(Data on finding visible targets)
>>>>
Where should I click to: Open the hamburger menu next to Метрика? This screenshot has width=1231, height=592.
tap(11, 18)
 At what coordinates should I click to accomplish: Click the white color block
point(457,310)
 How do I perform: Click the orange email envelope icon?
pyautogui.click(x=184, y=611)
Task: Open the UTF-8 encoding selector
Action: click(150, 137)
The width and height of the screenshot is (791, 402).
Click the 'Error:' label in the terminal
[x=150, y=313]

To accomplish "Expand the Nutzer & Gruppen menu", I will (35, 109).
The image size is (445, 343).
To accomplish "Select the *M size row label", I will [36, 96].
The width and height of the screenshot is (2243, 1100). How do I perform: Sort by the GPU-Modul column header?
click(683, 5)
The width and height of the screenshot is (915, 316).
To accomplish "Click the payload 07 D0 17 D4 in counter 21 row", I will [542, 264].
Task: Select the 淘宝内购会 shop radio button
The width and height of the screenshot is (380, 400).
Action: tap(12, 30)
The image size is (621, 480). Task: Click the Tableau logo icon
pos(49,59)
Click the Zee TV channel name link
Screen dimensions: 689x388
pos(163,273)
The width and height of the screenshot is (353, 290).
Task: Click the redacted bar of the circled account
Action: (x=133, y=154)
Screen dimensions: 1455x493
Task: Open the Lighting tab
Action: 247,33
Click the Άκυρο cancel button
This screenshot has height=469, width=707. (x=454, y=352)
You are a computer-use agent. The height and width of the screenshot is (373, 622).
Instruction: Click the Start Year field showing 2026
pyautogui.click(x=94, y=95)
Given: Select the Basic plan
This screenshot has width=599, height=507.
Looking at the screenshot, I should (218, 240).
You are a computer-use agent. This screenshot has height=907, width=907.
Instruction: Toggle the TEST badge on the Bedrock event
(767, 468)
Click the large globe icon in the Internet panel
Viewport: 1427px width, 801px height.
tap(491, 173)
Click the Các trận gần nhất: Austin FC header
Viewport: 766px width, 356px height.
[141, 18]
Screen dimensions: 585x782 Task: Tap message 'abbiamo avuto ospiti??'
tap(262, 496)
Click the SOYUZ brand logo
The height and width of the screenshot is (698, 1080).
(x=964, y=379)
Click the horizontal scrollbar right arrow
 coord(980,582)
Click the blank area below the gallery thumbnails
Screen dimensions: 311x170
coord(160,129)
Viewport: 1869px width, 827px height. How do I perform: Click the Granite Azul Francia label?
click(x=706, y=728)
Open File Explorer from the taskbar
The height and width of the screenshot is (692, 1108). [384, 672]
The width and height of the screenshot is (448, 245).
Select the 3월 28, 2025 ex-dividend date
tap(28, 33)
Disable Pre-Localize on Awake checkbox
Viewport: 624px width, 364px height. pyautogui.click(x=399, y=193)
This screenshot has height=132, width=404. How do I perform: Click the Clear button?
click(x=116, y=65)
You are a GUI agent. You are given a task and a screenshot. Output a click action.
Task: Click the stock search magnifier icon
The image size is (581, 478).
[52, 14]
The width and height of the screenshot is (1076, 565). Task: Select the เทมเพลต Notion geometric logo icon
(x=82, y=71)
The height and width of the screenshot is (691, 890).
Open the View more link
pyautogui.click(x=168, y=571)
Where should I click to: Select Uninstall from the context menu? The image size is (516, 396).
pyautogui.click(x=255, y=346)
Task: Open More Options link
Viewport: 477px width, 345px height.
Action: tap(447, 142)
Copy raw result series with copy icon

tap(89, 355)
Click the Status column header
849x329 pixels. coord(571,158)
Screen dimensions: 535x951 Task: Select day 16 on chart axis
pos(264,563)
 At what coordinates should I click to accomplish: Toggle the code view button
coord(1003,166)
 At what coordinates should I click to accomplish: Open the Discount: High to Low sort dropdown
<<<<
◆ Task goal
Extract every line of the data above and reproduce each one without changing a character.

◆ Exercise output
Where should I click to: Open the hamburger menu next to Метрика? This screenshot has width=1231, height=592.
tap(11, 18)
 At what coordinates should I click to accomplish: Click the white color block
point(457,310)
 How do I perform: Click the orange email envelope icon?
pyautogui.click(x=184, y=611)
Task: Open the UTF-8 encoding selector
Action: click(150, 137)
The width and height of the screenshot is (791, 402).
Click the 'Error:' label in the terminal
[x=150, y=313]

To accomplish "Expand the Nutzer & Gruppen menu", I will (35, 109).
The image size is (445, 343).
To accomplish "Select the *M size row label", I will [36, 96].
The width and height of the screenshot is (2243, 1100). How do I perform: Sort by the GPU-Modul column header?
click(683, 5)
The width and height of the screenshot is (915, 316).
To accomplish "Click the payload 07 D0 17 D4 in counter 21 row", I will [542, 264].
Task: Select the 淘宝内购会 shop radio button
The width and height of the screenshot is (380, 400).
Action: tap(12, 30)
The image size is (621, 480). Task: Click the Tableau logo icon
pos(49,59)
Click the Zee TV channel name link
Screen dimensions: 689x388
pos(163,273)
The width and height of the screenshot is (353, 290).
Task: Click the redacted bar of the circled account
Action: (x=133, y=154)
Screen dimensions: 1455x493
Task: Open the Lighting tab
Action: 247,33
Click the Άκυρο cancel button
This screenshot has height=469, width=707. (x=454, y=352)
You are a computer-use agent. The height and width of the screenshot is (373, 622).
Instruction: Click the Start Year field showing 2026
pyautogui.click(x=94, y=95)
Given: Select the Basic plan
This screenshot has width=599, height=507.
Looking at the screenshot, I should (218, 240).
You are a computer-use agent. This screenshot has height=907, width=907.
Instruction: Toggle the TEST badge on the Bedrock event
(767, 468)
Click the large globe icon in the Internet panel
Viewport: 1427px width, 801px height.
tap(491, 173)
Click the Các trận gần nhất: Austin FC header
Viewport: 766px width, 356px height.
[141, 18]
Screen dimensions: 585x782 Task: Tap message 'abbiamo avuto ospiti??'
tap(262, 496)
Click the SOYUZ brand logo
The height and width of the screenshot is (698, 1080).
(x=964, y=379)
Click the horizontal scrollbar right arrow
 coord(980,582)
Click the blank area below the gallery thumbnails
Screen dimensions: 311x170
coord(160,129)
Viewport: 1869px width, 827px height. How do I perform: Click the Granite Azul Francia label?
click(x=706, y=728)
Open File Explorer from the taskbar
The height and width of the screenshot is (692, 1108). [384, 672]
The width and height of the screenshot is (448, 245).
Select the 3월 28, 2025 ex-dividend date
tap(28, 33)
Disable Pre-Localize on Awake checkbox
Viewport: 624px width, 364px height. pyautogui.click(x=399, y=193)
This screenshot has height=132, width=404. How do I perform: Click the Clear button?
click(x=116, y=65)
You are a GUI agent. You are given a task and a screenshot. Output a click action.
Task: Click the stock search magnifier icon
The image size is (581, 478).
[52, 14]
The width and height of the screenshot is (1076, 565). Task: Select the เทมเพลต Notion geometric logo icon
(x=82, y=71)
The height and width of the screenshot is (691, 890).
Open the View more link
pyautogui.click(x=168, y=571)
Where should I click to: Select Uninstall from the context menu? The image size is (516, 396).
pyautogui.click(x=255, y=346)
Task: Open More Options link
Viewport: 477px width, 345px height.
Action: tap(447, 142)
Copy raw result series with copy icon

tap(89, 355)
Click the Status column header
849x329 pixels. coord(571,158)
Screen dimensions: 535x951 Task: Select day 16 on chart axis
pos(264,563)
 At what coordinates should I click to accomplish: Toggle the code view button
coord(1003,166)
 At what coordinates should I click to accomplish: Open the Discount: High to Low sort dropdown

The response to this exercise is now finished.